Por: pijamasurf - 12/30/2018

Los límites de la juventud han cambiado

Por mucho tiempo, la especie humana no hizo una gran diferencia entre la infancia y la madurez. En sociedades tan disímiles como los nómadas primitivos o el Londres de la Revolución Industrial, es posible encontrar testimonios de niños que participaron pronto en su vida de las actividades propias de la vida adulta, particularmente el trabajo físico y aun la actividad sexual. 

Así, la juventud fue un invento que poco a poco fue formándose y extendiéndose en la cultura humana, acaso con el propósito inconsciente de hacer más dócil ese tránsito entre una y otra etapa de la vida. La idea del "adolescente incomprendido", tan popular en las últimas décadas del siglo XX pero presente también en varios otros momentos de la historia, obedece a ese carácter intermedio que tiene la juventud: el joven se siente ajeno a sí mismo porque socialmente ya no es considerado el niño a quien se debe cuidar pero, por otro lado, tampoco es el adulto que tiene un lugar asegurado en el orden social. 
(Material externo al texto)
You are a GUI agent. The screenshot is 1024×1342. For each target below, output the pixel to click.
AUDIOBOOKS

A esto cabe agregar, por supuesto, el fin del período de latencia de la sexualidad, que marca el regreso de la fuerza libidinial que fue reprimida en la infancia, el desarrollo de los llamados caracteres sexuales secundarios y, en general, el redescubrimiento de las necesidades sexuales. No por casualidad a los jóvenes se les ha mirado también como dueños de una energía vasta pero desconocida y por ello mismo incontrolable.
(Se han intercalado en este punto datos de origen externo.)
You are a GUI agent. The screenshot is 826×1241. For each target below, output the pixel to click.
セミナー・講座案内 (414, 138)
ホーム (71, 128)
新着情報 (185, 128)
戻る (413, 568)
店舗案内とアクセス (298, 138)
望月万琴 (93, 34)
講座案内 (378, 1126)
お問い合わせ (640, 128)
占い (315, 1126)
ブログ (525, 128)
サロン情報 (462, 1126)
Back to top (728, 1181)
En suma, la biología y la cultura contribuyen a hacer de la adolescencia una etapa confusa, particularmente por el hecho de no tener un lugar claro en el paso de la infancia a la edad adulta.

Mucho de esto se mantiene, sin duda, pero también está cambiando. Para nadie es un secreto que en nuestra época la juventud parece extenderse cada vez más, a límites incluso un tanto irrisorios. Apenas en la generación anterior o aun la previa a ésta, una persona de 30 años difícilmente podía ser considerada "joven" y, más bien, se le miraba como asentada ya en la madurez de la vida, probablemente en la etapa más fértil de ésta. Hoy en día, hay personas de 30 años que en ciertos aspectos no difieren mucho de un joven de 15 o de 20, pues socialmente se ha generado una zona de tolerancia hacia las conductas derivadas de la edad ganada con el tiempo.

Prueba de ello es un estudio publicado en la revista académica The Lancet Child & Adolescent Health, según el cual la adolescencia va ahora de los 10 a los 24 años de vida de una persona. Ambos extremos llaman la atención: por un lado, la juventud empieza mucho más temprano que antes y por otro, como decíamos, su fin se marca lejos de lo que estábamos habituados a considerar. El estudio en cuestión fue realizado por investigadores australianos, entre otros, Susan Sawyer, directora del Centro para la Salud Adolescente del Royal Children's Hospital de Melbourne. 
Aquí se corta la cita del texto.